**Problem to solve**
Check each line of the listing, and copy it if it contains the word "computer".

-- -- --

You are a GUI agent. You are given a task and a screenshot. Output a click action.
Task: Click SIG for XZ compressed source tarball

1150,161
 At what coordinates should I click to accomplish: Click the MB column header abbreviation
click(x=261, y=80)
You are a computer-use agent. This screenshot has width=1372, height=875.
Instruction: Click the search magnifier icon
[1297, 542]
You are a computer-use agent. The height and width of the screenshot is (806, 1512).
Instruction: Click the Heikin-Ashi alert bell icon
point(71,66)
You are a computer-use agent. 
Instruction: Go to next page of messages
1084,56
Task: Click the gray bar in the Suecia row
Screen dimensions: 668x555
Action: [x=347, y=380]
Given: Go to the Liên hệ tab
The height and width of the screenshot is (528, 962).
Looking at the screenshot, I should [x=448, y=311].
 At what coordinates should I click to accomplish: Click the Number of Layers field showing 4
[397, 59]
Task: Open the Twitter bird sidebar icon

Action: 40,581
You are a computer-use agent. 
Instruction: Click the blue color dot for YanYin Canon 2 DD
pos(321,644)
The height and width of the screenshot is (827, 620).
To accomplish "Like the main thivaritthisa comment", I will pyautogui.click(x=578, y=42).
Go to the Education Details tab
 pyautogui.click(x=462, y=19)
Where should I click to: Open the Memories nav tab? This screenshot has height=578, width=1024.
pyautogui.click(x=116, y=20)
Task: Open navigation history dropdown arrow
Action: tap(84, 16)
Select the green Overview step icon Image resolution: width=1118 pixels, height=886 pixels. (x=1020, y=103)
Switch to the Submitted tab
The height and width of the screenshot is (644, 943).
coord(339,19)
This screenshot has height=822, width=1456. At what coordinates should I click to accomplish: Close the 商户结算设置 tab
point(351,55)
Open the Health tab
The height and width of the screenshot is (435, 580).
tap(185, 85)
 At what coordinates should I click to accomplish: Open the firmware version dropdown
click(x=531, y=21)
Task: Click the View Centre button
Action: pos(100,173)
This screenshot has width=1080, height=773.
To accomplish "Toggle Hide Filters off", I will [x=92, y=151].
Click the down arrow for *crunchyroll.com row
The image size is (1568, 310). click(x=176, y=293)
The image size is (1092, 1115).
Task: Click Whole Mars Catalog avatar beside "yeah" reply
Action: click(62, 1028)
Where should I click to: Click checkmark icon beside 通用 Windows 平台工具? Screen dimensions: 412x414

-- -- --

**Task answer**
You are a computer-use agent. This screenshot has width=1372, height=875.
You are a computer-use agent. The height and width of the screenshot is (806, 1512).
You are a computer-use agent. 
You are a computer-use agent. 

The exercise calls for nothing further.